Look, I am sure that the standard model and string theory are helpful and explain many things. Just as I am sure that your health care bill does many good things. But, honestly, any theory that depends upon 95% of the universe being something at which we can only guess is not exactly worth tying your wagon to. I’m not a betting man, but I’m willing to wager that this is the one detail that will eventually shift this cosmological paradigm, as Thomas Kuhn woulda said it.
This is just how people today treat gender, both outside and, unfortunately, inside the church. One might know for sure that men should be this or women should do that. Or another might be sure that she is trapped in the wrong kind of body. Or another might be just as certain that his only true love lay in someone of the same gender.
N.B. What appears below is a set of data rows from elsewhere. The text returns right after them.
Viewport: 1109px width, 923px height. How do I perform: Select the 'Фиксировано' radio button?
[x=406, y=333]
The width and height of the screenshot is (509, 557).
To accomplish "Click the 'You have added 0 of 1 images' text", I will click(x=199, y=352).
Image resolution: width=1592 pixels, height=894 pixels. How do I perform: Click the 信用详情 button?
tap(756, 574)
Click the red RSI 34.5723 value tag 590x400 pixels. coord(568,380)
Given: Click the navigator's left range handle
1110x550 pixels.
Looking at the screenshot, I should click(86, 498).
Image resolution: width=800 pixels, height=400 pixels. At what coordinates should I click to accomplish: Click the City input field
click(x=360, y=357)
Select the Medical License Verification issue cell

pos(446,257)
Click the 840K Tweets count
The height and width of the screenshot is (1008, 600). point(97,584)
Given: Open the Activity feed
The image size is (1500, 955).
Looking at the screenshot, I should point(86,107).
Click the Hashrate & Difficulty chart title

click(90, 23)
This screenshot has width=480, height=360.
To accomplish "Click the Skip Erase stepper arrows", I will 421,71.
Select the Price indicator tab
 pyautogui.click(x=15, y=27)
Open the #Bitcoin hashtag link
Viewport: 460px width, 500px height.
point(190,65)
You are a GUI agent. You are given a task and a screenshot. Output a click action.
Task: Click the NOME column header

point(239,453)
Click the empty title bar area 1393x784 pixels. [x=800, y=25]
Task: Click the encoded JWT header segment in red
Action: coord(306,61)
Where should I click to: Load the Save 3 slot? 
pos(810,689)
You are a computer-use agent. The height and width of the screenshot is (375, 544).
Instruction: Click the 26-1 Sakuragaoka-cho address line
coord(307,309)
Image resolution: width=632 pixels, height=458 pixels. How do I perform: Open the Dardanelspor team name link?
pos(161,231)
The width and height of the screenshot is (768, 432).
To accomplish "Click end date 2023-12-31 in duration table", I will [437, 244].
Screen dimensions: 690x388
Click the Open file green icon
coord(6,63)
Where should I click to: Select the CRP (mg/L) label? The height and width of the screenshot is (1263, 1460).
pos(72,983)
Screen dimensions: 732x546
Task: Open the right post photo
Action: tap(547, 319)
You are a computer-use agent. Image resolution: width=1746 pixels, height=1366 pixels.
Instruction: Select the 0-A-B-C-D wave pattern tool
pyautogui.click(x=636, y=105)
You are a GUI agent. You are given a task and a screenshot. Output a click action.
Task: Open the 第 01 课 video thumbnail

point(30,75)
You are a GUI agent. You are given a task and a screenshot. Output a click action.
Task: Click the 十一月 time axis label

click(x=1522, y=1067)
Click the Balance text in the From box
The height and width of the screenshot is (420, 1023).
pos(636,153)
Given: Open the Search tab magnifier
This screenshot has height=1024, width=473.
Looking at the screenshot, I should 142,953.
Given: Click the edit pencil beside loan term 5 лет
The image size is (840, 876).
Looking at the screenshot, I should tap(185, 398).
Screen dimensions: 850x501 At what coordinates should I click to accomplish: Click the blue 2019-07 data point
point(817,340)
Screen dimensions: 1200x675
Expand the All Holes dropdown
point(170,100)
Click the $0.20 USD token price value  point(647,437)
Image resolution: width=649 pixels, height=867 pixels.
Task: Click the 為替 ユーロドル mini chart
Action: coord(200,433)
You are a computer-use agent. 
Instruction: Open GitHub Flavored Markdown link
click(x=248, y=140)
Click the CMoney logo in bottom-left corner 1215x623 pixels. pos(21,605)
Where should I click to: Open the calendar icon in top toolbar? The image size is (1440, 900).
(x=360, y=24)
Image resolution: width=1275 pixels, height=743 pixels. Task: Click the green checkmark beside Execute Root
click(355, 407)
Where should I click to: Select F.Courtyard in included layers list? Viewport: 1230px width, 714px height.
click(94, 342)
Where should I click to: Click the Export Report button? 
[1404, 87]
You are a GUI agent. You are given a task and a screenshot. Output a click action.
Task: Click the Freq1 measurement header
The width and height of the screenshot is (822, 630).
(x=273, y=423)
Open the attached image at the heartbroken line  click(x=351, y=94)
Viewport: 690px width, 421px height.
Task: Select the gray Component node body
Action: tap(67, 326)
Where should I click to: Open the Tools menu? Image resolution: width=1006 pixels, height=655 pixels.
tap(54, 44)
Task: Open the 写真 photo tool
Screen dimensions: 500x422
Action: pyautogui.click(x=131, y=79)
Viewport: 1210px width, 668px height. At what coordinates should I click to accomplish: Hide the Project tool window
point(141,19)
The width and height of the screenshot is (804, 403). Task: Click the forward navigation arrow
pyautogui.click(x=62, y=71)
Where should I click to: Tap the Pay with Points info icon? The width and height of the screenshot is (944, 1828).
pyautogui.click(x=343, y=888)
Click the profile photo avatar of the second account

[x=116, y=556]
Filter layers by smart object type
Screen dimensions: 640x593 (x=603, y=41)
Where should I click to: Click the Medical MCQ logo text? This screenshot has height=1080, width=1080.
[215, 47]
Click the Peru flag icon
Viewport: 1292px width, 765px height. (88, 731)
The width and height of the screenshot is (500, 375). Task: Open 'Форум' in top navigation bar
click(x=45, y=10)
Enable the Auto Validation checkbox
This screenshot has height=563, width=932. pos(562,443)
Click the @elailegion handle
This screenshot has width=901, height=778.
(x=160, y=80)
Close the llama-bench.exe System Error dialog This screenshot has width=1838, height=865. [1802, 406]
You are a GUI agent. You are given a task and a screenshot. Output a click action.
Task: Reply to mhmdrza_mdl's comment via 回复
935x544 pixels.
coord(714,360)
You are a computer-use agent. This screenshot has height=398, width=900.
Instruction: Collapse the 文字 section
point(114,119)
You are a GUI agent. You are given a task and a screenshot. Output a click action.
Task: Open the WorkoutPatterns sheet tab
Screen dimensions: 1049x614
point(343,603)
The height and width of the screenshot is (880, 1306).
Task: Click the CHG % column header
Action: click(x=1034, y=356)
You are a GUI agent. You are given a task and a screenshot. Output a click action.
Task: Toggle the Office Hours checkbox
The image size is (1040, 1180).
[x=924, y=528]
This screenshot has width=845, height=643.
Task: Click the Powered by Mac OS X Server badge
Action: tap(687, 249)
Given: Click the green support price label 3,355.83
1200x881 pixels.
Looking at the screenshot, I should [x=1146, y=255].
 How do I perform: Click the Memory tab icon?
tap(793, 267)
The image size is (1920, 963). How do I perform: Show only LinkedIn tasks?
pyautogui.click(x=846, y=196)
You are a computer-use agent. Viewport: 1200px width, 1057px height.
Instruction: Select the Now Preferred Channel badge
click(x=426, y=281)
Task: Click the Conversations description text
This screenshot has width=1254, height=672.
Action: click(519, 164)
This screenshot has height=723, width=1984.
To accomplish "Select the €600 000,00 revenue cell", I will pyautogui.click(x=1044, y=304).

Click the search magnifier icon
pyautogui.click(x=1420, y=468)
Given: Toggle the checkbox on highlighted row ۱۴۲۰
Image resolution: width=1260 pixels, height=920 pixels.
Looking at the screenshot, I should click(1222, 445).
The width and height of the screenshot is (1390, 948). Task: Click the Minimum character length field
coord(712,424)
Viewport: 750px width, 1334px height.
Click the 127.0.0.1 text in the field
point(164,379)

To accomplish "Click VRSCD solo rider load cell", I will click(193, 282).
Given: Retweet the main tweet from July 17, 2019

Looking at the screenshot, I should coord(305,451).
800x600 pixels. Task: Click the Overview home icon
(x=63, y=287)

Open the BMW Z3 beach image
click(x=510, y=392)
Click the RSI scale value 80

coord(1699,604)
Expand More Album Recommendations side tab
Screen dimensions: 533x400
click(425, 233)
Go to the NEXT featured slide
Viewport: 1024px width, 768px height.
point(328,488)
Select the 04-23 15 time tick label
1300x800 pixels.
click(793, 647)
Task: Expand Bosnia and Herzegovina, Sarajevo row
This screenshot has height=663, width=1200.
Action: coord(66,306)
But they are tacitly building their constructions without answering the underlying question: What actually is a real woman, Caitlyn?! If you cannot answer that, or what makes a real man, should you really be so certain about your theories of men and women and love? Or, more importantly, are you so sure that your current choice is the right thing to do? This detail, what really makes a man, which you think will just be worked out later—it’s the main thing. It’s the detail without which we are lost. Lost in the dark energy without healthcare.
Do you find yourself moving forward without a crucial detail?